In einem Interview haben die Miller-Brüder geschätzt, dass die Hälfte der Käufer des Ur-Spiels auf der Hauptinsel hängen geblieben sein dürften. Mindestens drei Millionen Spieler haben also nicht einmal ein Fünftel von "Myst" gesehen, bevor sie frustriert das Handtuch warfen.

Selbst die neuesten "Myst"-Versionen verlangen ihren Spielern viel Beobachtungsgabe und Geduld ab, ganz zu schweigen von Nachsicht. So bietet beispielsweise eines der "Zeitalter" einen wesentlichen Hinweis für die Lösung eines Puzzles auf einer anderen Insel. Dumm nur für Spieler, die zuerst auf der zweiten Insel gelandet sind und jetzt dort feststecken.

Das fragliche Puzzle, der "Maze Runner", ist ein unterirdisches Labyrinth. Wer nicht in einem anderen Zeitalter ein Spielzeug in die Hand genommen und dabei gewissenhaft notiert hat, welche Geräusche es bei welchen Aktionen macht, findet sich plötzlich in einem klaustrophobischen Vehikel wieder, dessen einzige Steuerungsmöglichkeiten zwei Hebel und ein Knopf sind (bei Ur-"Myst" und "RealMyst" gibt es keine Hebel, nur fünf Knöpfe).

Ohne einen greifbaren Hinweis zur Lösung bleibt Spielern nichts anderes übrig, als durch viel Nachdenken und hartnäckiges Ausprobieren einen Ausweg zu finden. Und selbst wer den Weg kennt, braucht zur Durchquerung des Labyrinths mindestens 7 Minuten, die sich anfühlen wie eine Stunde.

Wenn Sie diese Vorstellung abschreckt, sind Sie und "Myst" vermutlich nicht füreinander bestimmt. Freuen Sie sich stattdessen darüber, vor 30 Jahren nicht an genau dieser Stelle im Spiel eine halbe Stunde lang festgehangen zu sein, um dann verzweifelt mit Kuli auf Karopapier eine Karte des Labyrinths anzulegen, dabei einen blöden Fehler zu begehen, sich hoffnungslos zu verlaufen, einen neuen Versuch zu machen und nach vier weiteren Spielstunden endlich am Ausgang zu stehen und so völlig mit den Nerven fertig zu sein, dass Sie Ihren Triumph über die Technik nicht einmal mehr genießen konnten.

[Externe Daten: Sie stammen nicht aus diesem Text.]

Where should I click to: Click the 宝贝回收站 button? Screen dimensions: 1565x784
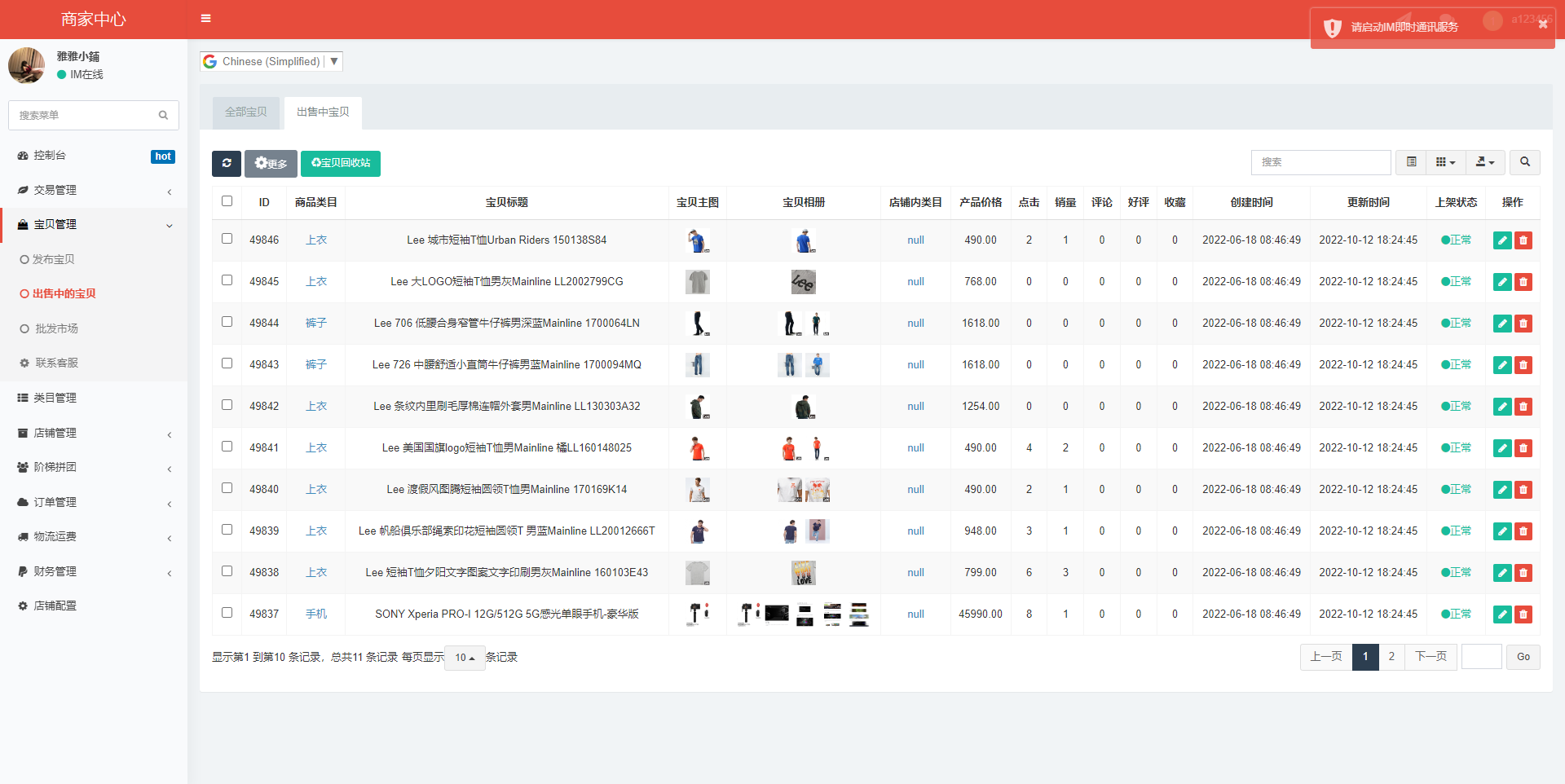point(341,163)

Nicht umsonst sehen selbst eingefleischte "Myst"-Fans das "Maze-Runner"-Labyrinth als absoluten Tiefpunkt des Spiels. Rand Miller hingegen war zumindest 2016 immer noch stolz darauf.

In einem Interview von 1995 erzählt Rand Miller, ihm hätten Spieler berichtet, dass "Myst" sie bis in ihre Träume begleitet habe. Er wertete das als Kompliment. Ich kann bestätigen: Auch ich habe von "Myst" geträumt. Dabei handelte es sich allerdings um klaustrophobische Albträume, in denen ich in einem unterirdischen Labyrinth feststeckte.

Es sei aber dazugesagt, dass "Myst" mich auch positiv geprägt hat: Robyn Millers Ambient-Soundtrack ist bis heute ein Favorit und steht erfreulicherweise auch auf den meisten Streaming-Plattformen zur Verfügung – wie es sich für "Myst" gehört, sowohl in der Urfassung als auch in einer Remastered-Version mit Bonustracks.